EDIT: See also Python Standard Encodings.
Ned Batchelder said:
It's a little dangerous depending on where the string is coming from,
but how about:
>>> s = '\u003cfoo\u003e'
>>> eval('u"'+s.replace('"', r'\"')+'"').encode('ascii')
'<foo>'
Actually this method can be made safe like so:
>>> s = '\u003cfoo\u003e'
>>> s_unescaped = eval('u"""'+s.replace('"', r'\"')+'-"""')[:-1]
Mind the triple-quote string and the dash right before the closing 3-quotes.
- Using a 3-quoted string will ensure that if the user enters ' \\" ' (spaces added for visual clarity) in the string it would not disrupt the evaluator;
- The dash at the end is a failsafe in case the user's string ends with a ' \" ' . Before we assign the result we slice the inserted dash with [:-1]
So there would be no need to worry about what the users enter, as long as it is captured in raw format.
On Python 2.5 the correct encoding is "unicode_escape", not "unicode-escape" (note the underscore).
I'm not sure if the newer version of Python changed the unicode name, but here only worked with the underscore.
Anyway, this is it.
At some point you will run into issues when you encounter special characters like Chinese characters or emoticons in a string you want to decode i.e. errors that look like this:
UnicodeEncodeError: 'ascii' codec can't encode characters in position 109-123: ordinal not in range(128)
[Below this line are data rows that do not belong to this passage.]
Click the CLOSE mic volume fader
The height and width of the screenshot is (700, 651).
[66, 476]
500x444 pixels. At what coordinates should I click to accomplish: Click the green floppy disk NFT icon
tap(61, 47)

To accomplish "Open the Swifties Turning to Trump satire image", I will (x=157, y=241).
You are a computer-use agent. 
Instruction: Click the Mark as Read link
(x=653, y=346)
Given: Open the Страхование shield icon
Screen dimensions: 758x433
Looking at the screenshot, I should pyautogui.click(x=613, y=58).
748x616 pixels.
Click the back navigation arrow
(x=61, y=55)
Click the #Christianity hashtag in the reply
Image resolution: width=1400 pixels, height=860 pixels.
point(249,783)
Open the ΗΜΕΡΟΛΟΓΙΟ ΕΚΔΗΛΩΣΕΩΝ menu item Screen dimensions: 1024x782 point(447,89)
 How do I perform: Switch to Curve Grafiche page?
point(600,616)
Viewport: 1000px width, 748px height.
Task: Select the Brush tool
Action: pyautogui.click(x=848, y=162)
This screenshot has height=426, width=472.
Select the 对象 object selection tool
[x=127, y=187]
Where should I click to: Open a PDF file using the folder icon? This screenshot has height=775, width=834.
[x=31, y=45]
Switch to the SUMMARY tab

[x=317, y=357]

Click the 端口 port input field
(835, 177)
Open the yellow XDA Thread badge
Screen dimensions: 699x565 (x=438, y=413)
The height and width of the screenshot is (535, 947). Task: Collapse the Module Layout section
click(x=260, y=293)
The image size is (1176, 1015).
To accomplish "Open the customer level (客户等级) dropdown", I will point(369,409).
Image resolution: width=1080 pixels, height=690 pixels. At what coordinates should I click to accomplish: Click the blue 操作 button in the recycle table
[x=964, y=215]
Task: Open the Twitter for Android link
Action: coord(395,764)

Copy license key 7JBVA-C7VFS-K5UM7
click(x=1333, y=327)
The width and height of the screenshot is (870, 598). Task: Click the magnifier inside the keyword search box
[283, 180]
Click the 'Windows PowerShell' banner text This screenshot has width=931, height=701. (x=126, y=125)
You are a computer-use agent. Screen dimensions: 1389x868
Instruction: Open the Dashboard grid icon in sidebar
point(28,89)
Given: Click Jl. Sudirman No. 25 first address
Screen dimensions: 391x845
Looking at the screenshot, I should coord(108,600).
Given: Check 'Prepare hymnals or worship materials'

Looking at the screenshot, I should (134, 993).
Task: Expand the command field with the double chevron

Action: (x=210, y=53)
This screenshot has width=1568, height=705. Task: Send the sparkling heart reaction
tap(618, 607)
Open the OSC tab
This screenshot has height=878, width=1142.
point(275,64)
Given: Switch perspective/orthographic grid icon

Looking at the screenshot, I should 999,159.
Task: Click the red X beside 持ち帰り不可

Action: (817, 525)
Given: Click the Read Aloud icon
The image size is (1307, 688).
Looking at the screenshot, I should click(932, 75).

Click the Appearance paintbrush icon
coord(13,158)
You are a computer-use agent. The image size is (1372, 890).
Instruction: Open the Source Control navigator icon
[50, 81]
For my case (twitter data processing), I decoded as follows to allow me to see all characters with no errors
>>> s = '\u003cfoo\u003e'
>>> s.decode( 'unicode-escape' ).encode( 'utf-8' )
>>> <foo>
It's a little dangerous depending on where the string is coming from, but how about:
>>> s = '\u003cfoo\u003e'
>>> eval('u"'+s.replace('"', r'\"')+'"').encode('ascii')
'<foo>'